> **Complete the following**:
**a.** In the foreword excerpt on the vanishing trial, what is the trial rate today?
**b.** Retype part of the foreword excerpt on the vanishing trial word for word, beginning at the words "Former US District" and stopping after the words "in meaningful numbers.".
**c.** Extend the foreword excerpt on the vanishing trial by writing what follows its final sentence.

Former US District Judge John Gleeson authored a thoughtful Foreword to the report, and here are excerpts that also provide a partial account of what follows:
This report is a major contribution to the discussion of one of the most important issues in criminal justice today: the vanishing trial. Once the centerpiece of our criminal justice ecosystem, the trial is now spotted so infrequently that if we don’t do something to bring it back, we will need to rethink many other features of our system that contribute to fair and just results only when trials occur in meaningful numbers.
The first task in solving a problem is identifying its causes, and this report nails that step. Mandatory minimum sentencing provisions have played an important role in reducing our trial rate from more than 20% thirty years ago to 3% today. Instead of using those blunt instruments for their intended purpose — to impose harsher punishments on a select group of the most culpable defendants — the Department of Justice got in the habit long ago of using them broadly to strong-arm guilty pleas, and to punish those who have the temerity to exercise their right to trial. The Sentencing Guidelines also play an important role, providing excessively harsh sentencing ranges that frame plea discussions when mandatory sentences do not. Finally, the report correctly finds that federal sentencing judges are complicit as well. In too many cases, excessive trial penalties are the result of judges having internalized a cultural norm that when defendants “roll the dice” by “demanding” a trial, they either win big or lose big. The same judges who will go along with a plea bargain that compromises a severe Guidelines range are too reticent to stray very far from the sentencing range after trial.

> **Extracted material**:
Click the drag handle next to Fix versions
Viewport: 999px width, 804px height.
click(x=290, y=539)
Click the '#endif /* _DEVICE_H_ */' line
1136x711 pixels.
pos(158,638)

--

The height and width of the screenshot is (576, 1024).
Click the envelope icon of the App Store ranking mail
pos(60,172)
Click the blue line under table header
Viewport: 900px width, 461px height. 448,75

---

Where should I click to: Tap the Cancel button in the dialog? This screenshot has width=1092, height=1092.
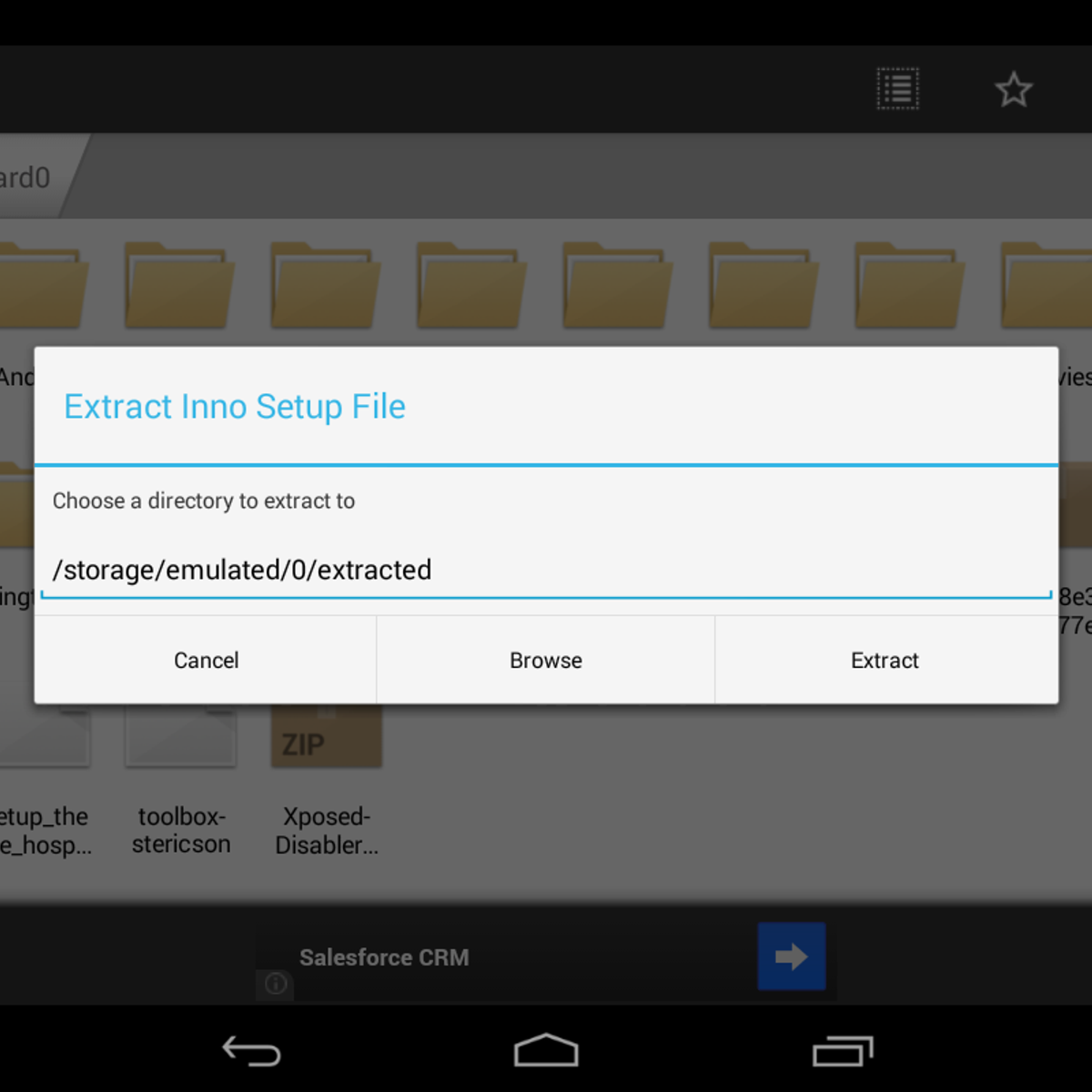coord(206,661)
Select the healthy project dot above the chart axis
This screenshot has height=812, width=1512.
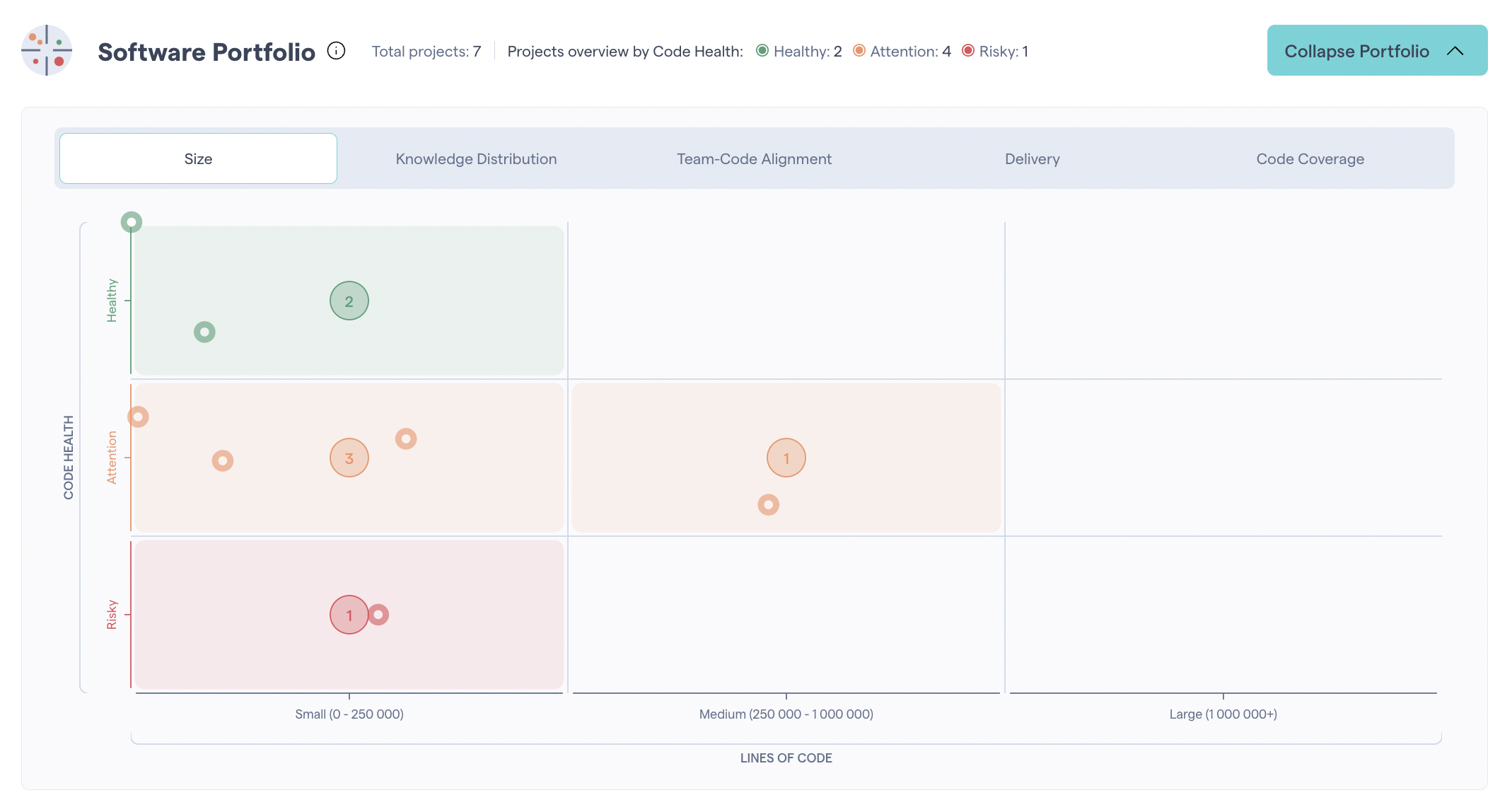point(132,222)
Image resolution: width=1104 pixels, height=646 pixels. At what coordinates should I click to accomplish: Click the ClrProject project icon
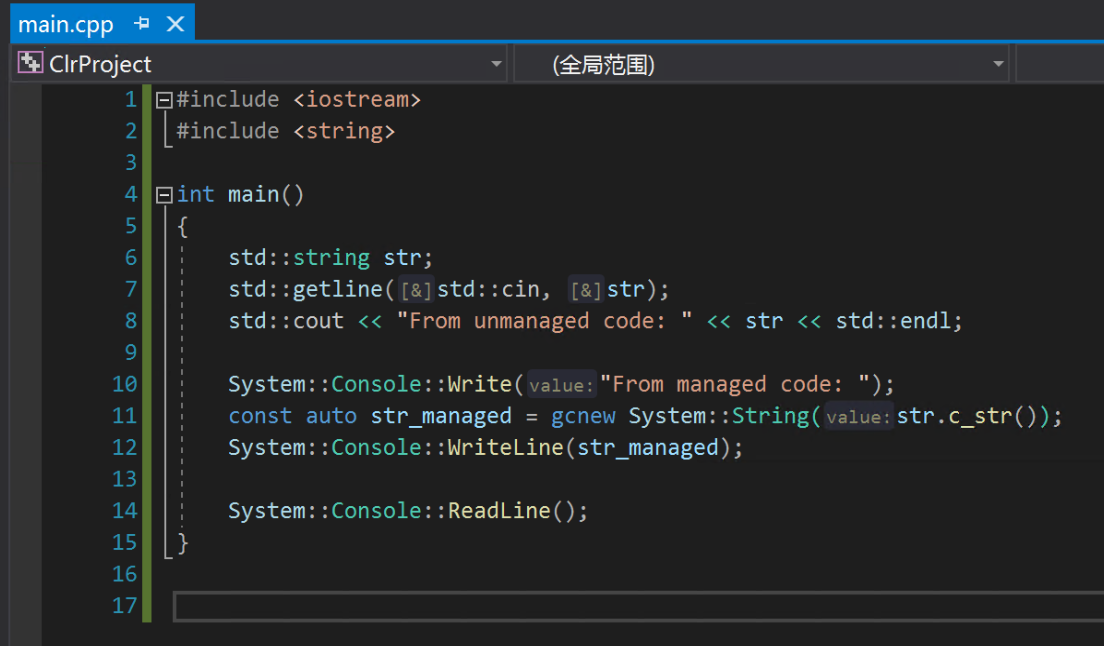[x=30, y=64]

> **The responses**:
**a.** 3%

**b.**
Former US District Judge John Gleeson authored a thoughtful Foreword to the report, and here are excerpts that also provide a partial account of what follows:
This report is a major contribution to the discussion of one of the most important issues in criminal justice today: the vanishing trial. Once the centerpiece of our criminal justice ecosystem, the trial is now spotted so infrequently that if we don’t do something to bring it back, we will need to rethink many other features of our system that contribute to fair and just results only when trials occur in meaningful numbers.

**c.**
The report’s principles and recommendations will stimulate some much-needed discussion. Today’s excessive trial penalties, it concludes, undermine the integrity of our criminal justice system. Putting the government to its proof is a constitutional right, enshrined in the Sixth Amendment; no one should be required to gamble with years and often decades of their liberty to exercise it. The report properly raises the “innocence problem,” that is, the fact that prosecutors have become so empowered to enlarge the delta between the sentencing outcome if the defendant pleads guilty and the outcome if he goes to trial and loses that even innocent defendants now plead guilty. But there’s an even larger hypocrisy problem. Our Constitution claims to protect the guilty as well, affording them a presumption of innocence and protecting them from punishment unless the government can prove them guilty beyond a reasonable doubt. A system characterized by extravagant trial penalties produces guilty pleas in cases where the government cannot satisfy that burden, hollowing out those protections and producing effects no less pernicious than innocents pleading guilty.
The report’s recommendations range from the sweeping (ban those mandatory minimums) to the technical (eliminate the motion requirement for the third “acceptance” point), and include suggested modifications to the “relevant conduct” principle at the heart of the Guidelines, pre-plea disclosure requirements, “second looks” at lengthy sentences, and judicial oversight of plea discussions. A particularly attractive recommendation would require judges sentencing a defendant who went to trial to pay greater attention to the sentences imposed on co-defendants who pled guilty; few things place today’s excessive trial penalty in sharper relief.
There is no such thing as a perfect criminal justice system. But a healthy one is constantly introspective, never complacent, always searching for injustices within and determined to address them. The sentencing reform movement a generation ago disempowered judges and empowered prosecutors. Federal prosecutors have used that power to make the trial penalty too severe, and the dramatic diminution in the federal trial rate is the result. Our system is too opaque and too severe, and everyone in it — judges, prosecutors, and defense attorneys — is losing the edge that trials once gave them. Most important of all, a system without a critical mass of trials cannot deliver on our constitutional promises. Here’s hoping that this report will help us correct this problem before it is too late.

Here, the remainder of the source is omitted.